[WHAT THE TASK ASKS] Would you output all the entries below without altering a word?

<<<<

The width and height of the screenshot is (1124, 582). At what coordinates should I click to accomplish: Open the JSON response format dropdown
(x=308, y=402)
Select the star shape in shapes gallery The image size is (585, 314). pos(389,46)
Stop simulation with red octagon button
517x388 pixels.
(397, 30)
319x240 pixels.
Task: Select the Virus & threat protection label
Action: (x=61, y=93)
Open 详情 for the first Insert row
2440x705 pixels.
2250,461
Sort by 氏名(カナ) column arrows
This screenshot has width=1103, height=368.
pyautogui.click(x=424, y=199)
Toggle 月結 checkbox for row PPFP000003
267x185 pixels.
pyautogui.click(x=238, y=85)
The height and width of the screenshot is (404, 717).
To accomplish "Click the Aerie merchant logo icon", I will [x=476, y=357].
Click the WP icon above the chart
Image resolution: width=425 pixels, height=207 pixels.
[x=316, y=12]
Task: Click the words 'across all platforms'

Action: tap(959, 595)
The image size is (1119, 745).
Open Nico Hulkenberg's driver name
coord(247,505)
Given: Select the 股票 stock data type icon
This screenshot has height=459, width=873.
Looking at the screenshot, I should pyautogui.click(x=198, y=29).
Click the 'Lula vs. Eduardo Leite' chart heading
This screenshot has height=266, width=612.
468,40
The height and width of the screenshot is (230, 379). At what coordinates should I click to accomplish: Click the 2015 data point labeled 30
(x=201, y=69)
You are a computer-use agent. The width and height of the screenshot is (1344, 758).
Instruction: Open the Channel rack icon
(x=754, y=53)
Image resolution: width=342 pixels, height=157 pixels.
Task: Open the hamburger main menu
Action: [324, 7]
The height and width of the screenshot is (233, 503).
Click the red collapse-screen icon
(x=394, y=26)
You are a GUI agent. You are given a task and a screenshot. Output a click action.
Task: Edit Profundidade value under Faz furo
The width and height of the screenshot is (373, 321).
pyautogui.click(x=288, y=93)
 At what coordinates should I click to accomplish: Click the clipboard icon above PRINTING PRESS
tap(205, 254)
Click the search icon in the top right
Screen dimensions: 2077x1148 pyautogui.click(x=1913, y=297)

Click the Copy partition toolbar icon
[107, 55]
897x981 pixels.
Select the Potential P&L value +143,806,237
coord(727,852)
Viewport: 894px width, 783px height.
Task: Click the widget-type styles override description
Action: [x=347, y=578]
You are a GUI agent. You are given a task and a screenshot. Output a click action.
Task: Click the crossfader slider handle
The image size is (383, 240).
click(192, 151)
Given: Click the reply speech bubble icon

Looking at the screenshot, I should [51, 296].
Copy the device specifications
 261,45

>>>>

[TASK OUTPUT]
The width and height of the screenshot is (1124, 582). At what coordinates should I click to accomplish: Open the JSON response format dropdown
(x=308, y=402)
Select the star shape in shapes gallery The image size is (585, 314). pos(389,46)
Stop simulation with red octagon button
517x388 pixels.
(397, 30)
319x240 pixels.
Task: Select the Virus & threat protection label
Action: (x=61, y=93)
Open 详情 for the first Insert row
2440x705 pixels.
2250,461
Sort by 氏名(カナ) column arrows
This screenshot has width=1103, height=368.
pyautogui.click(x=424, y=199)
Toggle 月結 checkbox for row PPFP000003
267x185 pixels.
pyautogui.click(x=238, y=85)
The height and width of the screenshot is (404, 717).
To accomplish "Click the Aerie merchant logo icon", I will [x=476, y=357].
Click the WP icon above the chart
Image resolution: width=425 pixels, height=207 pixels.
[x=316, y=12]
Task: Click the words 'across all platforms'

Action: tap(959, 595)
The image size is (1119, 745).
Open Nico Hulkenberg's driver name
coord(247,505)
Given: Select the 股票 stock data type icon
This screenshot has height=459, width=873.
Looking at the screenshot, I should pyautogui.click(x=198, y=29).
Click the 'Lula vs. Eduardo Leite' chart heading
This screenshot has height=266, width=612.
468,40
The height and width of the screenshot is (230, 379). At what coordinates should I click to accomplish: Click the 2015 data point labeled 30
(x=201, y=69)
You are a computer-use agent. The width and height of the screenshot is (1344, 758).
Instruction: Open the Channel rack icon
(x=754, y=53)
Image resolution: width=342 pixels, height=157 pixels.
Task: Open the hamburger main menu
Action: [324, 7]
The height and width of the screenshot is (233, 503).
Click the red collapse-screen icon
(x=394, y=26)
You are a GUI agent. You are given a task and a screenshot. Output a click action.
Task: Edit Profundidade value under Faz furo
The width and height of the screenshot is (373, 321).
pyautogui.click(x=288, y=93)
 At what coordinates should I click to accomplish: Click the clipboard icon above PRINTING PRESS
tap(205, 254)
Click the search icon in the top right
Screen dimensions: 2077x1148 pyautogui.click(x=1913, y=297)

Click the Copy partition toolbar icon
[107, 55]
897x981 pixels.
Select the Potential P&L value +143,806,237
coord(727,852)
Viewport: 894px width, 783px height.
Task: Click the widget-type styles override description
Action: [x=347, y=578]
You are a GUI agent. You are given a task and a screenshot. Output a click action.
Task: Click the crossfader slider handle
The image size is (383, 240).
click(192, 151)
Given: Click the reply speech bubble icon

Looking at the screenshot, I should [51, 296].
Copy the device specifications
 261,45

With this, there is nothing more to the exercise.